Before having a discussion about ending violence, we need to explore and then do the courageous work of healing the emotional wounds that cause violence in the first place. Unfortunately violence has become so much a part of American culture that we hardly even think about it until a horribly violent act takes place, such as the recent school shooting in Florida. When these events take place, we should be taking a closer look at the problem of violence in our culture. Most commonly, however, we are so wrapped up in our own reactionary and often violent responses to the crisis that we cannot see the forest through the trees. We point the finger of blame, hoping to ease our newly ignited sense of fear and powerlessness, instead of tending to the matter at hand which is the wounds and unacknowledged fears that are the real cause of the violence. Including the shooting in Florida, every violent or non-loving act ever committed by a human being happens as a result of an unhealed emotional wound or the fear caused by that wound. If we hope to put an end to violence, we first have to heal these wounds.
Every single human being suffers from unhealed emotional wounds and the fears that arose in response to these wounds. Whether the emotional wounding was obvious as in the case of physical, sexual, verbal or mental abuse, or more subtle, we have all felt the sharp sting of rejection, disappointment, loss, abandonment, betrayal, failure, of not being heard, of not having our needs met, of feeling insignificant, unimportant or that we have nothing to contribute to our world. We have all suffered trauma, whether it be the simple trauma that accompanies our birth, or something more dramatic as one might experience in battle. If we haven’t already, we will all at one time have to face death. We cannot exist as a human being and not experience some sort of emotional wounding. When this emotional wounding goes unrecognized or unhealed, it acts like a tightly coiled spring waiting for something….anything….that might set it off. Not unlike trauma, when our unhealed emotional wounds or their resulting fears are triggered, we experience one of three reactions: fight, flight or freeze. When our response is fight – we are doing violence to another. When it is freeze or flight, we are doing violence to ourselves, which may then end up causing violence to another. In order to heal these violent responses triggered by our emotional wounds, we first need to do the work of naming, claiming and then healing these wounds.
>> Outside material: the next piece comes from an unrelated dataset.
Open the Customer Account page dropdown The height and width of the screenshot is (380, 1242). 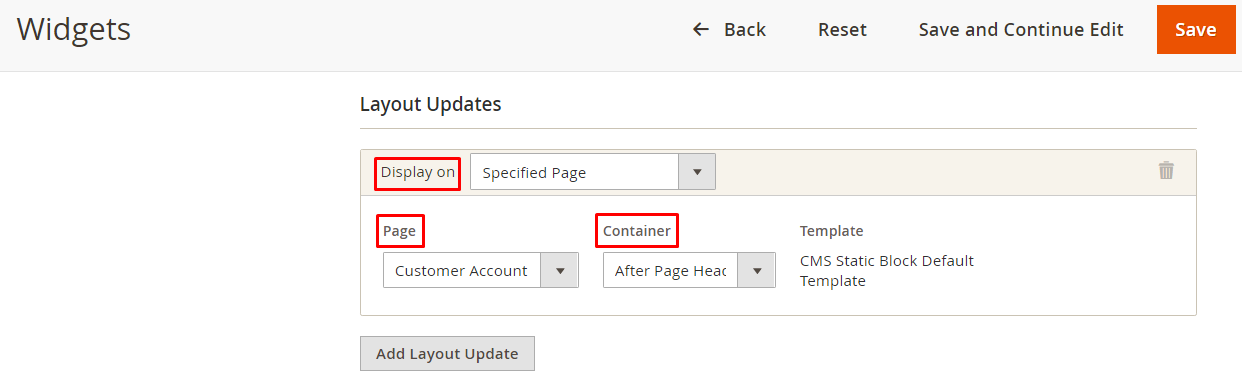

The first step toward healing our emotional wounds is observation. Through observation, we identify when we are reacting in violent or non-loving ways toward ourselves of others. Once we have identified the behavior, we can look deeper into what might be the unhealed emotional wound or fear at the cause of the behavior.
As a culture we have a very low emotional intelligence. As a result, it might initially be difficult to identify the emotional wound at the root of our violent or non-loving behaviors. This is where our bodies come in handy. Our physical body will tell us where we are carrying the wound or fear that is being triggered. Knowledge of the chakra system can then help us to identify, based on the location of the physical sensations, what fear or unhealed emotional wound is being triggered. For example, in doing a body scan, you might locate a sense of constriction in your lower abdomen. Perhaps this is related to the emotional wound of shame, or the fear that there is something wrong with you. (See by book or online course Authentic Freedom for a detailed explanation of this process). Once you have identified the emotional wound/fear, then you can do the work of healing it.
There is no medication (other than classical homeopathy) for the healing of emotional wounds or their resulting fears. Talk therapy might prove helpful. I have also seen phenomenal results from PTSD treatment protocols such as EMDR and Brainspotting. For normal, everyday emotional wounds, however, there is nothing more effective that a sound mindfulness or spiritual practice. Practices like mantra, centering prayer, Tonglen, the Ho’oponopono practice, shamanic journey work, and others have all proven effective in healing and releasing emotional wounds and their resulting fears. (For more on these practices, see again, my book or online course Authentic Freedom). Vigorous physical activity can also prove helpful in healing and releasing emotional wounds as can a good solid cry. The bottom line with healing emotional wounding is movement. Anything that we can do to move the emotional pain up and out of our bodies will prove helpful in healing our wounding so that we can put an end to the violence we are doing to ourselves, or might be unwittingly doing to another.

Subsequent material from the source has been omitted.